Turn the part of the material that opens with the line containing "Select the Informações de cobrança tab" and closes with the line containing "[x=108, y=203]" into a numbered list, leaving out any blank lines.

▶ _Source material_:
-*-
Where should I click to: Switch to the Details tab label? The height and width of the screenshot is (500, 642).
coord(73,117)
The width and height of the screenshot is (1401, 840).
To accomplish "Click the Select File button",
-*-
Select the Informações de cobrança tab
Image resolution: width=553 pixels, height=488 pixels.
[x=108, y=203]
-*-
▶ _Completed exercise_:
1. Select the Informações de cobrança tab
2. Image resolution: width=553 pixels, height=488 pixels.
3. [x=108, y=203]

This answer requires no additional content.